Their laughter floated above me. Distant. Fading. Everything was fading.

Valerius.

His face materialized behind my closed eyelids. Those serious golden eyes—his father’s eyes. The way his brow furrowed when he was concentrating. The infectious, unexpected music of his laughter when something genuinely delighted him.

Mama will find her way back to you.

My hand moved. Fingers clawing into dirt. Pulling. An inch. Another inch. Going nowhere. Going everywhere.

And then there was the other one. The tiny, fragile spark buried beneath the poison in my blood. The baby. My baby, fighting to survive inside a body that was systematically being destroyed. The poisoned holy water burning through my veins, and still that stubborn little heartbeat refusing to surrender.

I will not die in the mud in front of men who call me garbage.

I pulled again. My broken ribs ground together. The sound was wet. Terrible. I pulled anyway.
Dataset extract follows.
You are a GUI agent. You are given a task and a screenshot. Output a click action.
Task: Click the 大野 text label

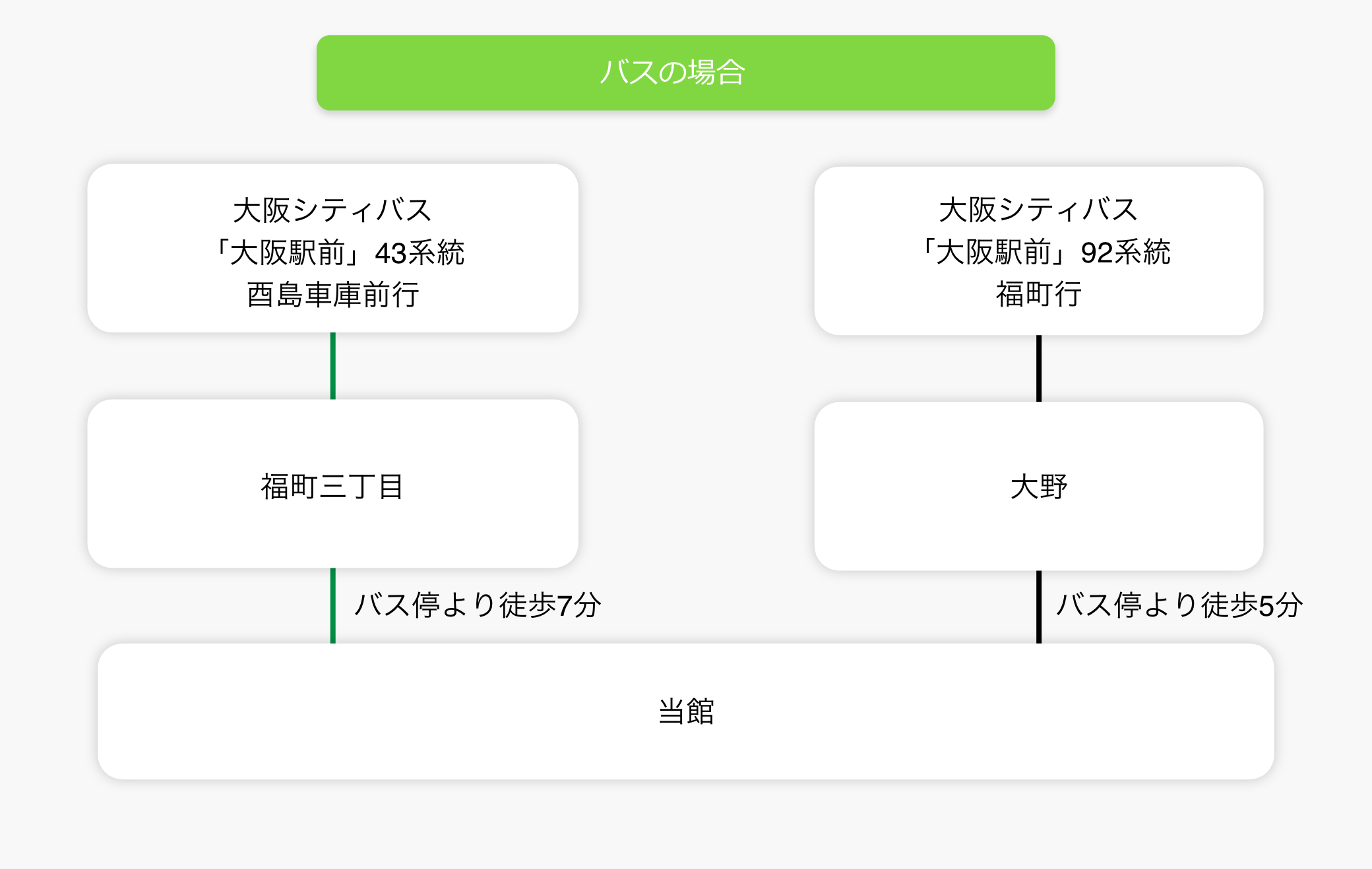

"Still moving," one of the guards observed, almost impressed.

"Give it a minute."

My vision was narrowing. The edges going dark, curling inward like burning parchment. The mate bond flickered—Kaelen’s heartbeat barely perceptible through layers of haze and poison. But there. Still there.

I’m sorry, I thought, though I didn’t know who the apology was for. Valerius. Kaelen. The baby. Myself.

The darkness was reaching for me now. Gentle hands pulling me under. The pain was receding, which frightened me more than the pain itself. When the body stops hurting, it means the body is giving up.

No—

Footsteps.

Not the shuffling, casual boot-scrape of the two guards. These were different. Measured. Heavy. Deliberate. The footsteps of someone accustomed to being obeyed.

The soldiers heard them too. Their laughter cut off abruptly. I heard the sharp click of heels snapping together. Spears raised to attention.

"Sir! We—"

"What exactly is going on here?"

The voice was low, commanding, and achingly familiar.